- Full Name: Muhammad Alber
- Student ID: su92-bscsm-f23-353
- Section: BSCS-6A
This repository contains a high-performance n8n Automation Workflow designed to streamline email processing. The system automatically scrapes incoming emails from a Gmail inbox, analyzes the content and length, processes entire email threads, and utilizes OpenAI's Large Language Models (LLMs) via Langchain to generate intelligent summaries of long email chains. The processed data, along with thread analytics and AI summaries, is automatically aggregated and logged into structured Google Sheets for reporting and business intelligence.
This project demonstrates strong capabilities in:
- Workflow Automation & Orchestration (n8n)
- API Integrations (Google Workspace, OpenAI)
- Data Engineering & ETL (Extract, Transform, Load)
- AI Agent Integration for Natural Language Processing
- n8n: Core workflow automation platform.
- Gmail API: For extracting emails, thread IDs, and parsing message payloads.
- Google Sheets API: Serving as the structured database for final data aggregation.
- OpenAI (gpt-4o-mini): For intelligent text summarization.
- Langchain: Orchestrating the AI agent to extract structured JSON (Summarized body & Thread ID).
- JavaScript (Node.js): Custom code nodes for data transformation, header extraction, and length evaluation.

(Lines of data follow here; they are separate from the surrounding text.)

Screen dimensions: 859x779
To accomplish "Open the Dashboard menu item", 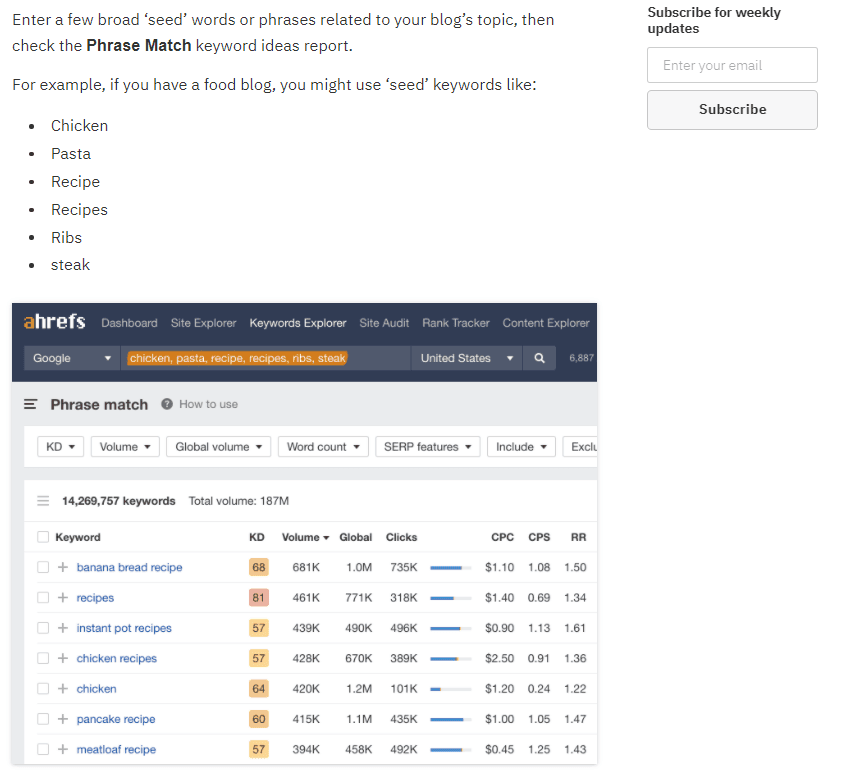I will (x=129, y=322).
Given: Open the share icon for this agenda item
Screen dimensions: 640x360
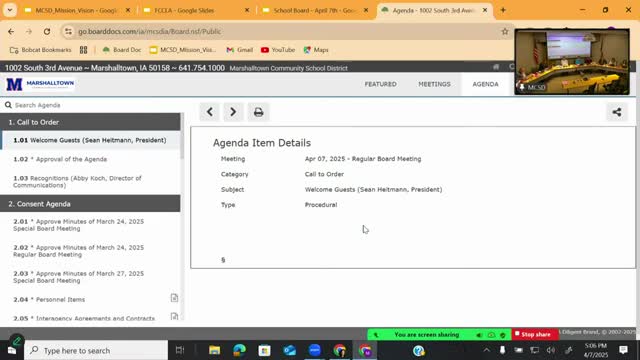Looking at the screenshot, I should pyautogui.click(x=617, y=112).
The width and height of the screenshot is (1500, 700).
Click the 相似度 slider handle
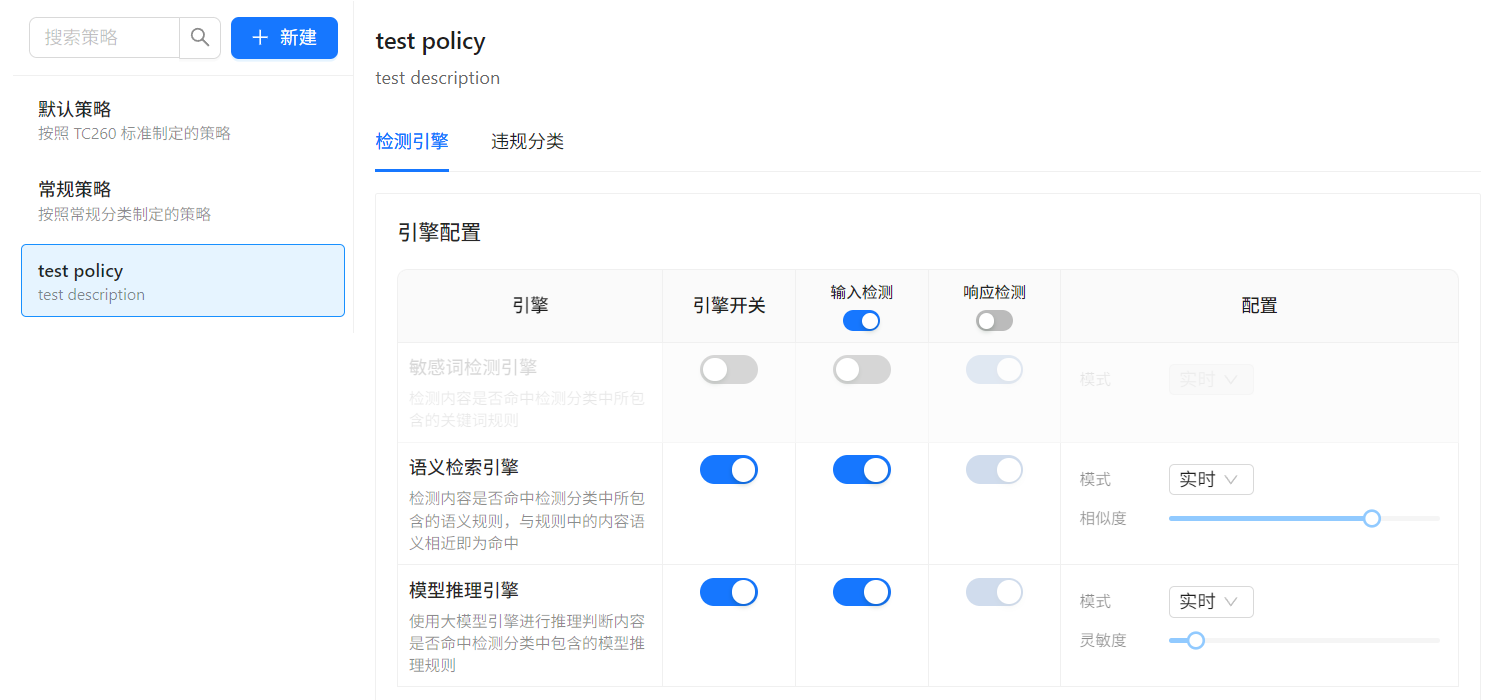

The automation follows a parallel-processing approach:
- Trigger & Fetch: The workflow initializes and fetches unread/inbox emails via the Gmail node.
- Text Analysis & Routing: Custom JavaScript code evaluates the length of the email text.

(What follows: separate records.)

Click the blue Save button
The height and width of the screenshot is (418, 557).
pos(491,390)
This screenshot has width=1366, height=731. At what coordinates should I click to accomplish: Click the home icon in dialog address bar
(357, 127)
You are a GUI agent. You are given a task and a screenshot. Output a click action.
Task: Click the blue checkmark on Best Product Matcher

- If the text is exceedingly long, it flags the email for AI summarization.
- It also extracts unique Thread IDs to group conversations.
- AI Summarization Pipeline: An AI Agent receives the email content with a strict prompt to summarize the thread focusing on key decisions and action items, returning structured JSON.
- Thread Processing Pipeline: Concurrently, the workflow retrieves full thread data, combining messages (up to 500 per thread), calculating character counts, and extracting timestamps.
- Data Merge & Aggregation: The AI summaries and the raw thread data are merged using the
Thread IDas the primary key. - Storage: The final, enriched datasets are exported to targeted Google Sheets for analytics and record-keeping.
n8n-Automations/
├── workflows/
│ ├── Email_Scraping_Automation_Org.json # Main production workflow
│ ├── Email_Scraping_Automation_Testing.json # Staging/Testing environment workflow
│ └── Development_Version.json # Legacy/development iteration
├── assets/
│ ├── workflow-overview.png # High-level view of the n8n nodes
│ ├── successful-execution.png # Execution logs and data flow
│ └── workflow-details.png # Detailed view of AI & Merge logic
├── samples/
│ └── output.json # Sample data output from the automation
└── README.md # Project documentation
An architectural view of the n8n nodes working in harmony.

Real-time execution logs demonstrating the successful parsing and routing of over 1,500 items.

Close-up on the Langchain AI Agent processing text and merging endpoints before exporting to Google Sheets.

This project highlights modern full-stack development practices, focusing on stability, efficient API pathing, and production-first automation design.